The report, led by Frank Li of UC Berkeley, indicates how much webmasters rely on Google to find and identify such attacks, citing a study [PDF] by StopBadware and CommTouch which surveyed over 600 webmasters of compromised websites, and found that only 6% of them employed any proactive monitoring for their domains. Instead 49% of the affected webmasters were notified by Google’s added warnings in search results, and another 35% via third-party reporting channels, including warnings from friends and notifications from the hosting provider.

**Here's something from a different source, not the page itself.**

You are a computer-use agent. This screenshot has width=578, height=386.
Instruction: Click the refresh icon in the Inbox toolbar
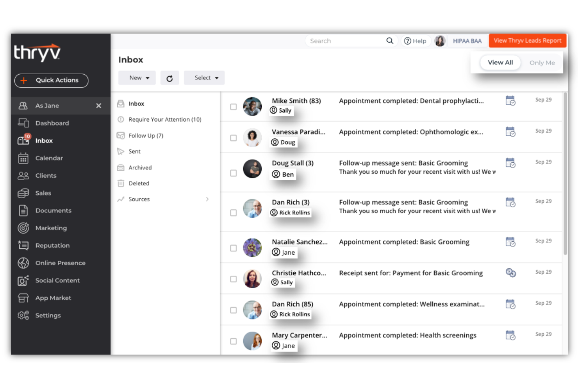(169, 77)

The Google report depicts an internet dominated by major content managements systems (especially WordPress, Joomla and Drupal) which are under constant attack because of their market share, but where such security provisions which may be in place – if any – are not backed up by active and ongoing scrutiny. The report comments on who should actually be taking responsibility for website security and the resolution of successful attacks:

‘Site operators are best positioned to redress hijacking incidents, but our and prior work has shown that webmasters are often unaware their site is compromised until an outside alert. Alternatively, hosting providers own the serving infrastructure for compromised sites, of which security scanning could be a service. However, doing so comes at a financial cost or technical burden; today, few providers scan for harmful content or [vulnerabilities]. Finally, ISPs, browser vendors, and search engine providers can enact incentives to spur action, but ultimately they possess limited capacity to directly help with remediation. These factors—representing the decentralized ideals of the Internet—make web compromise more challenging to address than account or credit card breaches where a centralized operator responds.’

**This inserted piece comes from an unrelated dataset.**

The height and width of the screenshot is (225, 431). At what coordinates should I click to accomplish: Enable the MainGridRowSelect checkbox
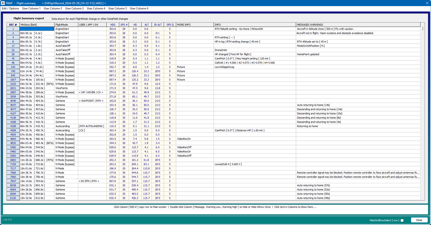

The Google study shows that popular sites – harder targets with higher potential yields – generally respond to search-based browser warnings about site safety within 14 days, often resolving the problem within 24 hours, but then needing to await Google’s fortnightly scanning service in order to register the changes. Search Quality infections cannot be cleaned up within the same discrete time-span, since Google handles these on a per-case basis, with webmasters requesting re-evaluation as necessary, and the report notes that resolving such issues can take several months.

However website attackers who are seeking to make sites infectious (rather than leverage their popularity) have a far greater preference for low-ranked and less popular sites, as these have enough residual traffic to make engagement worthwhile, but are far less likely to be under scrutiny by their original webmasters.